Water in dry weather, especially when the tubers have started to grow.

The only other thing to do is to earth up, there are different schools of thought here, but I think that its fine to earth up in one go rather than gradually.

Earthing up means to move soil around the base of the plants to protect them, this is done when the plants are about 22 cm tall. Break up the ground between the rows with a fork and remove all the weeds, then bring it up around the stem in a tent-like a shape up to about 15cm tall.

Weed control should be done regularly.

The weed competes for nutrients with a plant which lowers the quality of the crop. They also provide breeding sites for pest which attack the pants. Disease control should also be carried out to ensure high quality and quantity potatoes.

Frequently Asked Questions on Potato Growing

Here are some of the common requests in regards to growing your own potatoes.

When to plant potatoes for Autumn / Fall Harvest?

You will want to plant them in early August, using the Second Crop varieties, which should be ready to harvest after around 11 weeks.

How do you know if your potatoes are ready to harvest?

For new potatoes wait until the flowers have dropped off, you can wait for about a week after but it depends on the variety.

How to harvest potatoes?

When the potatoes are ready, you can lift them using a fork carefully out of the trench. Ensure that you do get all of the tubers out when raising them as you could end up leaving a nasty disease in your soil. They should be harvested during the dry season to ease raising of the tubers. Anything you dig up after this will be known as second earliest, and until the leaves go brown and wither your potatoes will still be growing.

To harvest potatoes for growing next year, wait until they have stopped growing. Cut off the top plants and wait for about two weeks. Lift the roots out and let the potatoes dry for several hours. Place in a dry wooden box or a potato clamp (link to making a potato clamp), ensuring they stay frost free and you should be able to use them next spring.

How to store your potatoes after harvest?

After harvesting, potatoes should be stored in a cool and dry room, where they can last up to 6 months depending on the variety.

You can increase the chances of your potatoes lasting by reducing the water you give the plants 2 weeks before you harvest them. You should also wait until the plants have gone completely brown and died off before harvesting. At this point you should wash the potatoes, remove any green bits, and if possible add them to a warm and humid room for a week after harvest, which toughens the skin.

What is an Irish potato?

White potatoes are typically called Irish potatoes, simply because they were the main variety grown in Ireland in the early 19th century, and are also associated with the Great Irish Potato Famine.

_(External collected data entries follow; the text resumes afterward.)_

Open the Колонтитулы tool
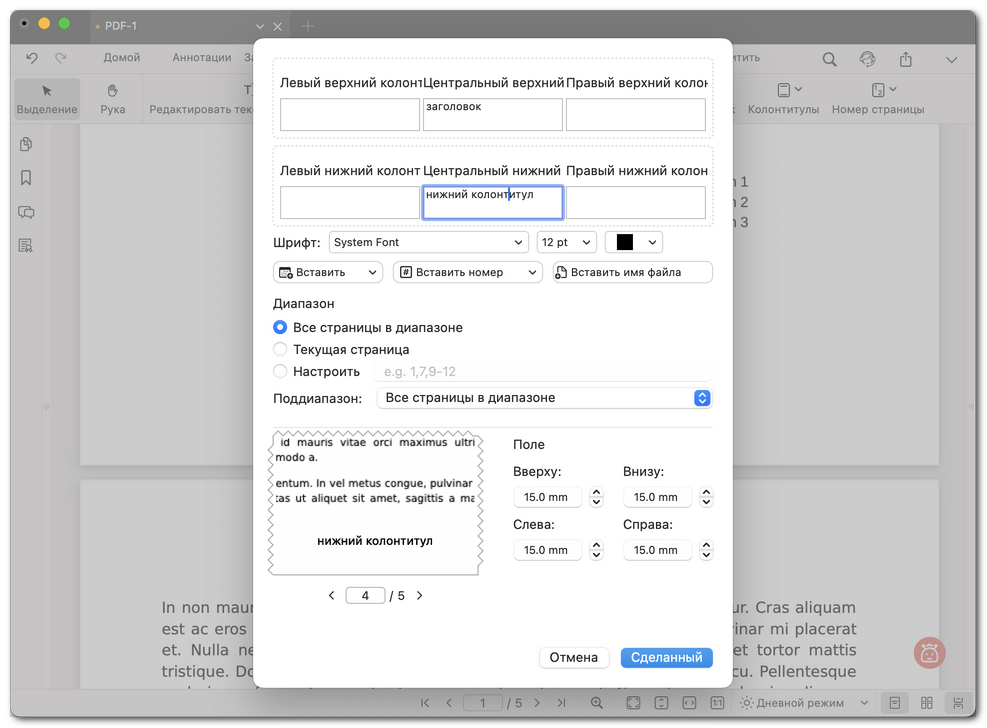The width and height of the screenshot is (987, 728). (x=783, y=98)
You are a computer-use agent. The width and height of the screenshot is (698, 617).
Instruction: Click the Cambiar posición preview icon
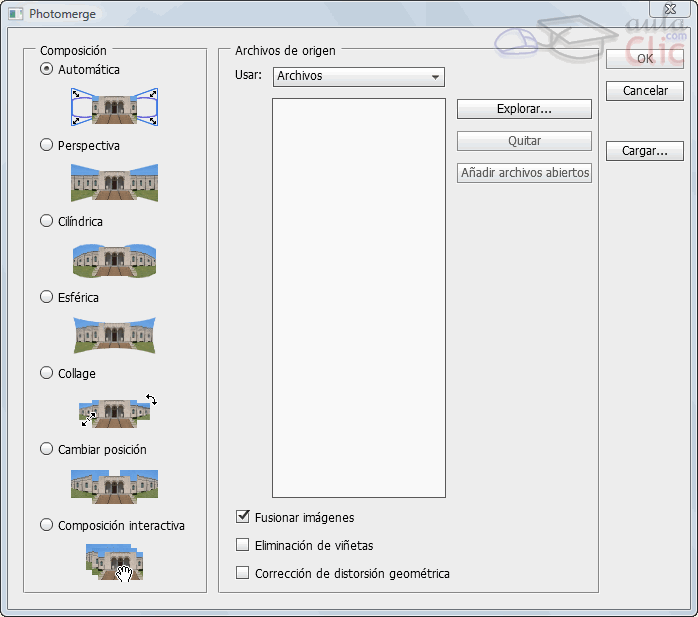click(x=115, y=486)
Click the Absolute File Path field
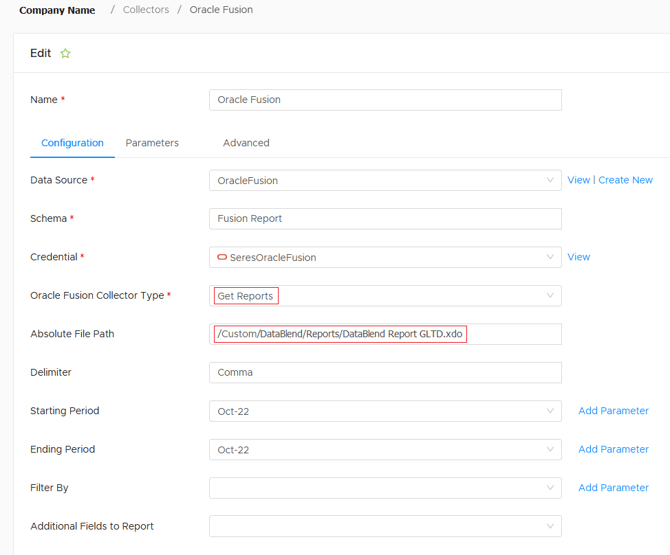This screenshot has width=670, height=555. click(x=384, y=334)
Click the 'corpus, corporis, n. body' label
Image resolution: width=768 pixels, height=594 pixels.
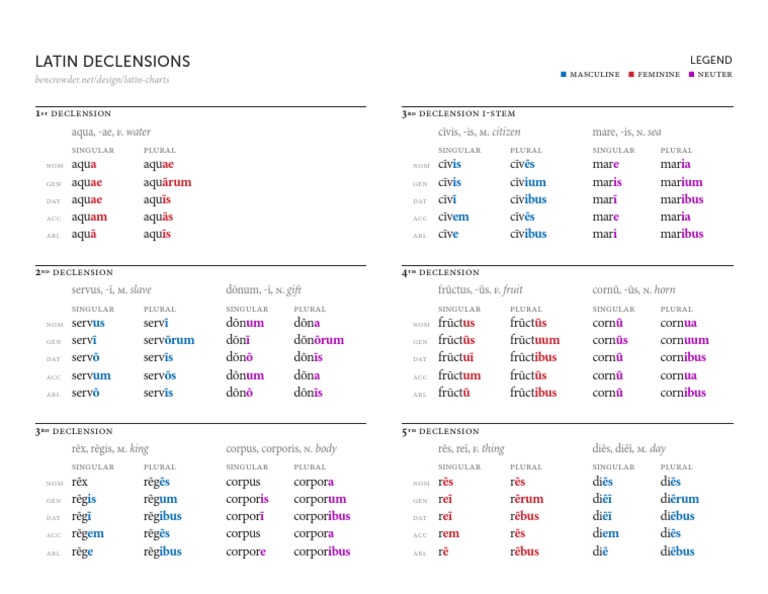[x=281, y=449]
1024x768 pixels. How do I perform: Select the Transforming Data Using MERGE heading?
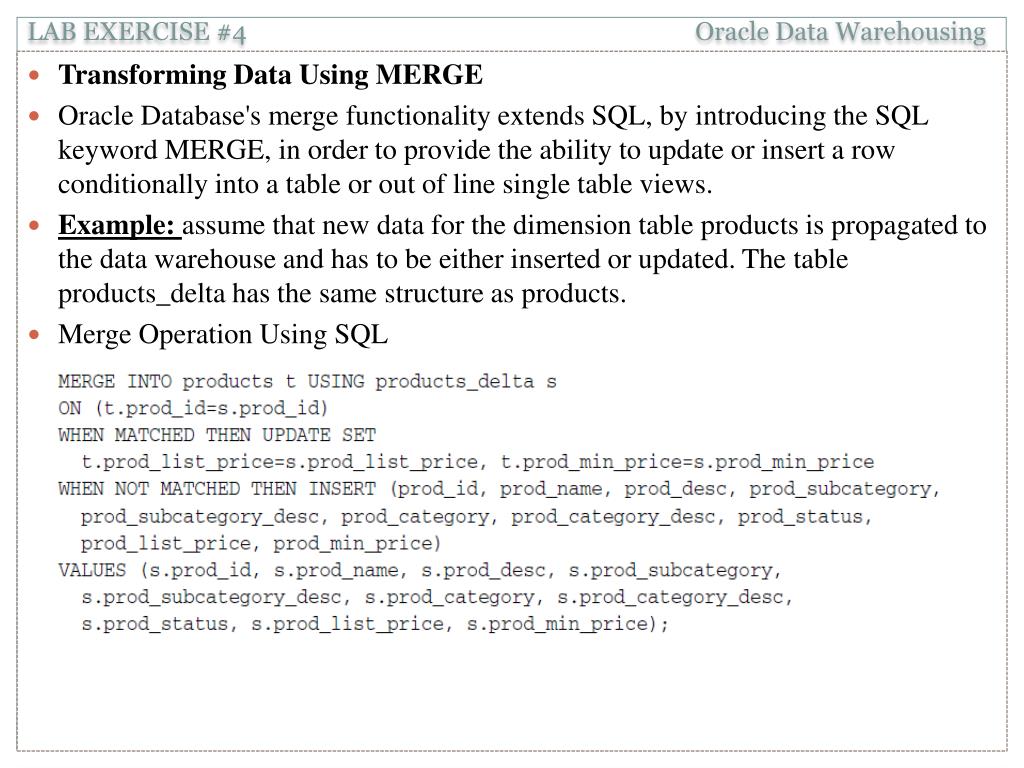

What does Earthing Up mean?

Earthing up is often known as hilling or ridging, and it’s the process of pilling┬á up the soil around the base of the potato plant.

How to grow a potato from a potato?

If you see a sprout on an existing potato, you can cut that part off and plant it, and it will form a crop of new potatoes.

What does Hilling potatoes mean?

This is the same meaning as earthing up or ridging (see above).

How tall do potato plants grow?

They grow between 20cm and 31cm in height.